なかでも、「色即是空、空即是色」という『般若心経』のなかの最も重要な文章は、最も有名であるにも関わらず、理解される、というには程遠いのが現状です。

 なかには、「色即是空」は正しいが「空即是色」は間違い、などと、頓珍漢なことを言い出す人たちも現れましたが、『般若心経』を信奉してきたはずの、日本の仏教者たちは、満足な批判を加えることさえできません。

十八世紀、ドイツの哲学者ヘーゲルは「理性的なものは現実的なものであり。現実的なものは理性的である」と述べました。この発言は当時から、批判されるばかりで、今でもあまり理解されていません。

ヘーゲルの言う「理性」は、仏教では「分別」と言いますが、ヘーゲルの言うような理想的なものとは捉えておらず、「分別」こそが「苦」の原因であるとします。
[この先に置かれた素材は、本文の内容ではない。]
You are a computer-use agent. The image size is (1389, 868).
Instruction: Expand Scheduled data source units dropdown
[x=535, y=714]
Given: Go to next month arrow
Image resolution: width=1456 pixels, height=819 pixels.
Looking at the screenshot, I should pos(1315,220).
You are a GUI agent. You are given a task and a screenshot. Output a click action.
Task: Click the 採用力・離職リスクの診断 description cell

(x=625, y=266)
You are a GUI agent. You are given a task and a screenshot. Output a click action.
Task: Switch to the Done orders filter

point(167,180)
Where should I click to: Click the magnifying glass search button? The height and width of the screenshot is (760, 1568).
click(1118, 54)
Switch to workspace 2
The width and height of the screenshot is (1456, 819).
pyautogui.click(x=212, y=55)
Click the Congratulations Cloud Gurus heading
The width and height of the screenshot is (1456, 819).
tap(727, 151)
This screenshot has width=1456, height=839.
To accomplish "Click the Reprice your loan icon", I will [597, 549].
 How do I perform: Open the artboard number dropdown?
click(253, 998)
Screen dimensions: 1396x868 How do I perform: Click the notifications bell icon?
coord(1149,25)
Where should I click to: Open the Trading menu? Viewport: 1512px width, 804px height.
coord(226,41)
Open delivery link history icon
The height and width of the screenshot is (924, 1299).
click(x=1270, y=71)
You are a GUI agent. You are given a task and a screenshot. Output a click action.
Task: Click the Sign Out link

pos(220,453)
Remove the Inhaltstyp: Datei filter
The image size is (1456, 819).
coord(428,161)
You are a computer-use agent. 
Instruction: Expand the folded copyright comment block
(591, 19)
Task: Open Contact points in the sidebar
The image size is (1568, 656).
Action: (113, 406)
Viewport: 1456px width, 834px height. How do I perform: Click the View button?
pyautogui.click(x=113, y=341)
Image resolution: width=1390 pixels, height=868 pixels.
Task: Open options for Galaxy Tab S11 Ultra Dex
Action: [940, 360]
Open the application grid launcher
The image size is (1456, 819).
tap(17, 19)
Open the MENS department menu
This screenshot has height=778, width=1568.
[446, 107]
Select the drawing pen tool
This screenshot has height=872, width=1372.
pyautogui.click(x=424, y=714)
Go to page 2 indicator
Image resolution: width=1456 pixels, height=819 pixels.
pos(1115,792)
 「色即是空、空即是色」をヘーゲル風に言い換えると、「現実と見えるものは分別されたものであり、分別されたものは現実と見えるものである」ということになります。つまり、自分が「分別」して「現実」と見えるものを、そのまま「現実」と思い込むから、「苦」が生ずるのです。

 2世紀、インドの仏教者、竜樹は、「一切は空である」と、述べましたが、本人も論じているように、「すべてが空」では、矛盾が生ずることがあります。 

 その点、「唯識」仏教(法相宗)の大家である玄奘三蔵訳『般若心経』では、「一切が空」とは言わず、「五蘊皆空」と述べており、竜樹のような矛盾が生じません。

 「唯識」レベルで書かれた経典である玄奘訳『般若心経』を「空」論のレベルで理解しようとすることには無理があり、最低でも「唯識」レベル、できれば「密教」のレベルで、つまりは「唯識」論を踏まえた上で、あらゆる知識を総動員して「緊密」に読み解くことが必要です。

「密教」の「密」とは、「緊密」のことであり、「秘密」という意味ではありません。

 『般若心経』の「空」は、ヘーゲルの「疎外」と似ていますが、むしろ、マルクスの「疎外」と等しいものであることを、本書をお読みいただければ、お解りいただけるかと思います。